DATA IN THIS EXERCISE Block Start

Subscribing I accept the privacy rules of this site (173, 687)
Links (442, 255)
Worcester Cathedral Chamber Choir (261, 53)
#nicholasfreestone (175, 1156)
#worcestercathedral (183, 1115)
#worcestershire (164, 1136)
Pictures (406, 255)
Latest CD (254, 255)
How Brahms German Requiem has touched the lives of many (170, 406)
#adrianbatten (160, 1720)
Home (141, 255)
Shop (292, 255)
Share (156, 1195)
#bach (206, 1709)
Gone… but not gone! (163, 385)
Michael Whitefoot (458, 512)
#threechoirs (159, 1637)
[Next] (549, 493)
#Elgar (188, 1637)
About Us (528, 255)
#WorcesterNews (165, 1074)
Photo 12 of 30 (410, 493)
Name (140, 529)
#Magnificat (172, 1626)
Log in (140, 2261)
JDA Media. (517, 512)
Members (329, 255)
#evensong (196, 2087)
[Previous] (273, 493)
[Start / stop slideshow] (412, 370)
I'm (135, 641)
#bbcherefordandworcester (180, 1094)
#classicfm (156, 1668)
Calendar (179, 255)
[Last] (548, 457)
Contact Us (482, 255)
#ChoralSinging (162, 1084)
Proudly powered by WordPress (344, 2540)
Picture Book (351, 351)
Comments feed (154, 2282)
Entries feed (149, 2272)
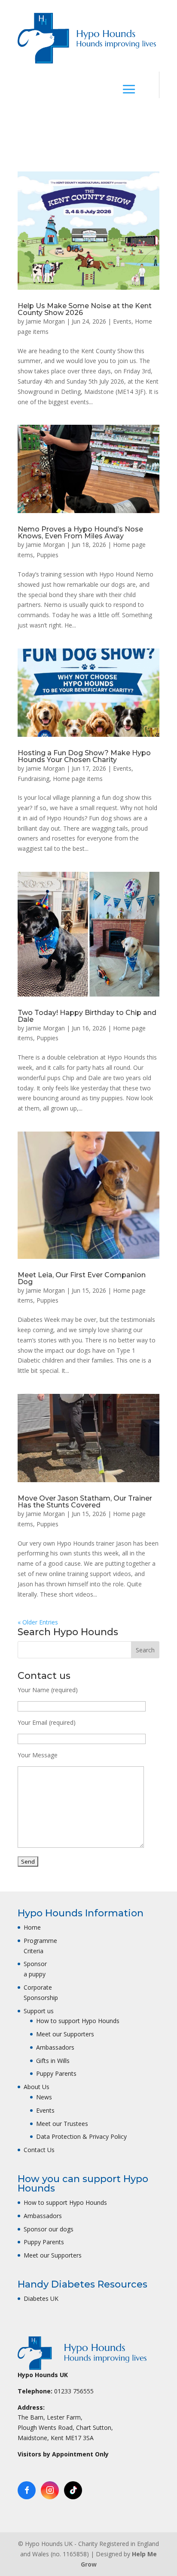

DATA IN THIS EXERCISE Block End

**TASK DETAILS**
In the records above, find the line that contains "Shop (292, 255)". Retype it and every line after it, exactly, leaving out all pictures.

**YOUR RESPONSE**
Shop (292, 255)
Share (156, 1195)
#bach (206, 1709)
Gone… but not gone! (163, 385)
Michael Whitefoot (458, 512)
#threechoirs (159, 1637)
[Next] (549, 493)
#Elgar (188, 1637)
About Us (528, 255)
#WorcesterNews (165, 1074)
Photo 12 of 30 (410, 493)
Name (140, 529)
#Magnificat (172, 1626)
Log in (140, 2261)
JDA Media. (517, 512)
Members (329, 255)
#evensong (196, 2087)
[Previous] (273, 493)
[Start / stop slideshow] (412, 370)
I'm (135, 641)
#bbcherefordandworcester (180, 1094)
#classicfm (156, 1668)
Calendar (179, 255)
[Last] (548, 457)
Contact Us (482, 255)
#ChoralSinging (162, 1084)
Proudly powered by WordPress (344, 2540)
Picture Book (351, 351)
Comments feed (154, 2282)
Entries feed (149, 2272)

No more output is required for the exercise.